Né più né meno perché è vero che non ci sono le squadracce, sostituite però dall’apatia di massa indotta dall’ottundimento generalizzato attuato dai grandi mezzi di comunicazione di massa (compresi i social network) sul modello dettato dal documento della P2 del 1975 e dalla cura con la quale viene mantenuta la precarietà e l’instabilità del mondo del lavoro al fine di creare un doppio “esercito di riserva”ai fini della disponibilità a condizioni di soggiacimento complessivo.
Per fortuna il 4 dicembre 2016 una buona maggioranza si è accorta dell’inghippo e ha respinto al mittente quella che poteva ben essere, sul piano costituzionale, la codificazione del regime.
Si tratterebbe adesso, però,di fornire sul piano politico una strutturazione conseguente all’esito referendario.

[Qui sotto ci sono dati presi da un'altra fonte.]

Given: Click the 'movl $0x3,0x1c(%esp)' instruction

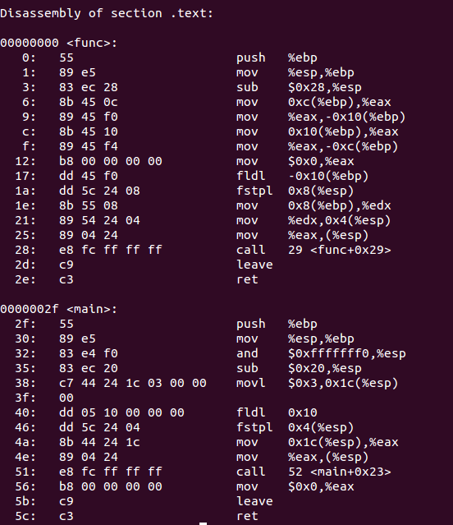Looking at the screenshot, I should coord(318,383).
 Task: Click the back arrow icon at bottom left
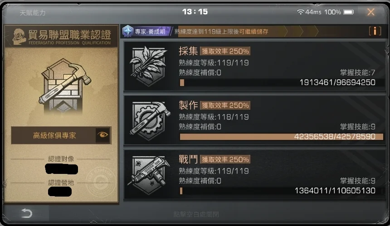(x=27, y=213)
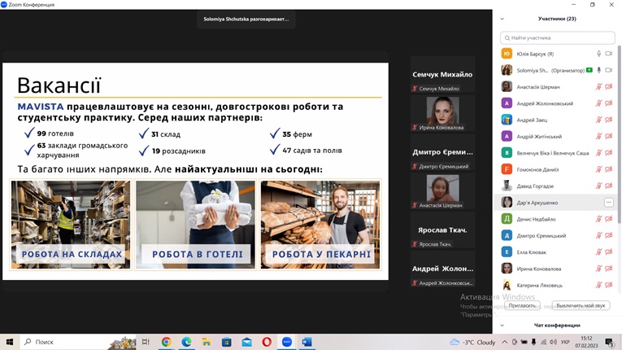Click the Найти участника search field

click(558, 37)
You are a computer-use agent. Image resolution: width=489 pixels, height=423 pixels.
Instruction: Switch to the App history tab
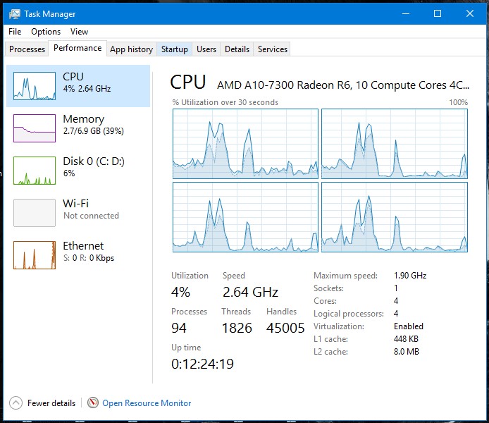(x=131, y=49)
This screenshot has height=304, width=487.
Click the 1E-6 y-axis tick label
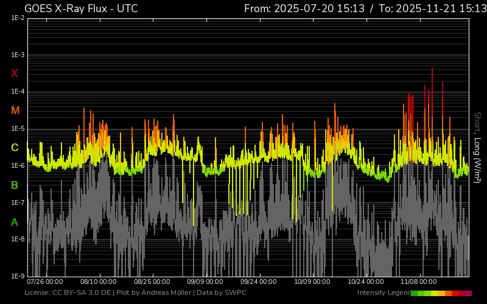[x=18, y=166]
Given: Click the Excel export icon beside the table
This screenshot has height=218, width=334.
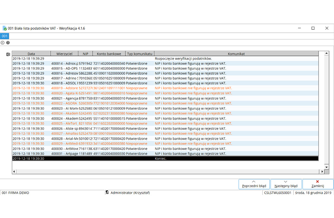Looking at the screenshot, I should pos(8,54).
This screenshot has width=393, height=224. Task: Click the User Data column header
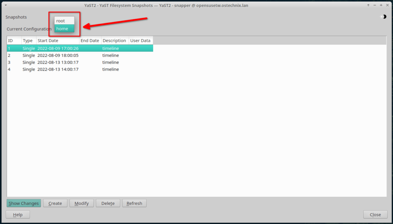pos(140,41)
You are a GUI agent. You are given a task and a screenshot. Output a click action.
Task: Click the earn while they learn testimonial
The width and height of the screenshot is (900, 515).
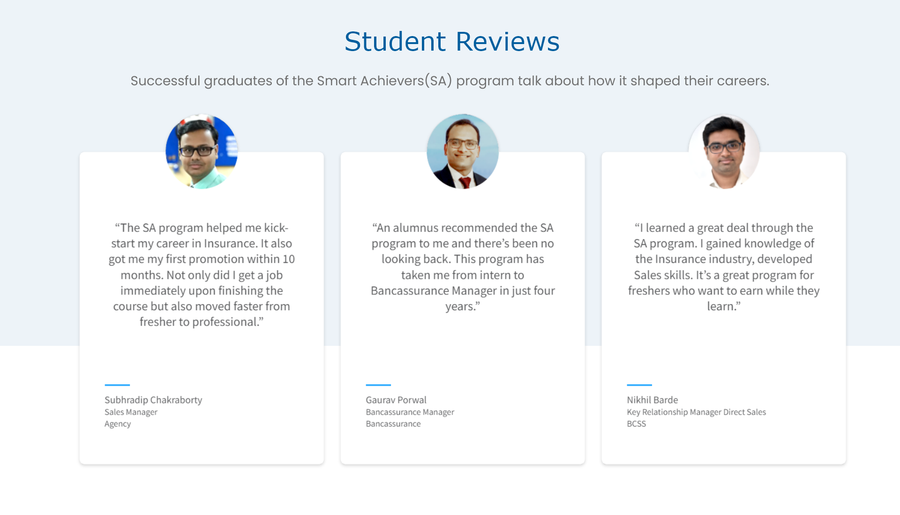pos(724,267)
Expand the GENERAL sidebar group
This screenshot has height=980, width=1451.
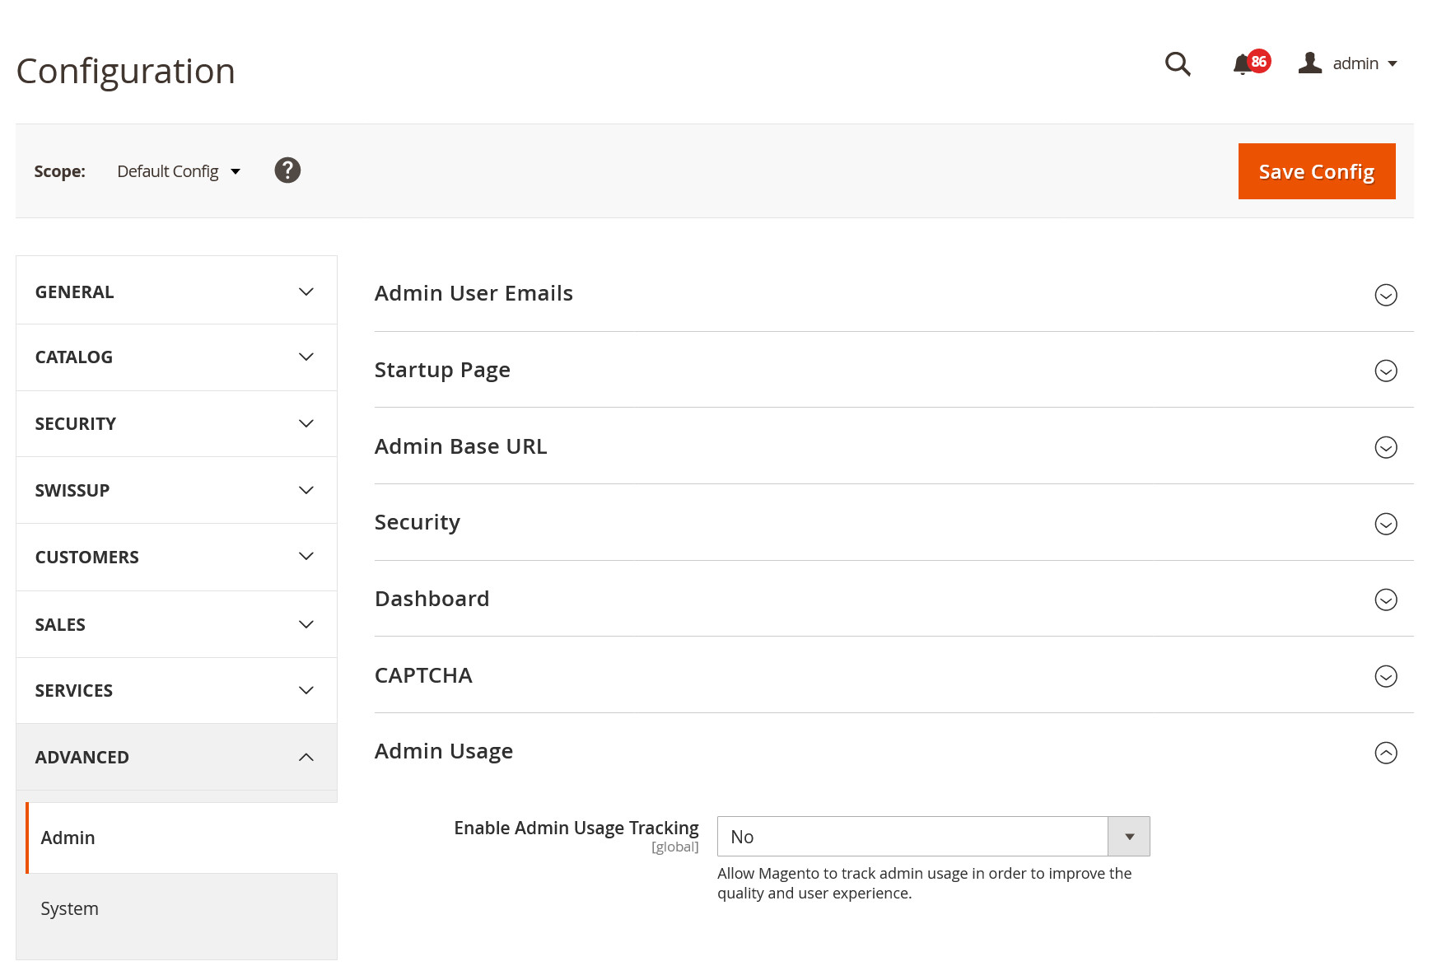point(176,292)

Rimane infatti, come si accennava, un “conflitto senza rappresentanza” di cui nell’insieme del sistema politico e in particolare nella residua sinistra pare non si riesca a tenere in conto sul piano del progetto.
Sembra sufficiente a tutti partecipare alla contesa per l’esercizio del potere istituzionale.
Una contesa meramente elettoralistica portata avanti in posizione del tutto subalterna al potere economico e soprattutto al potere esercitato corporativamente dalle lobby (anche sul terreno dei diritti civili e delle forme residue dello stato sociale) nell’ottica dell’esaltazione del modello del consumismo individualistico.
Nel frattempo c’è chi ha ancora voglia di scherzare ipotizzando “campi progressisti”, “Nuovi Ulivi”, “centro-sinistra”.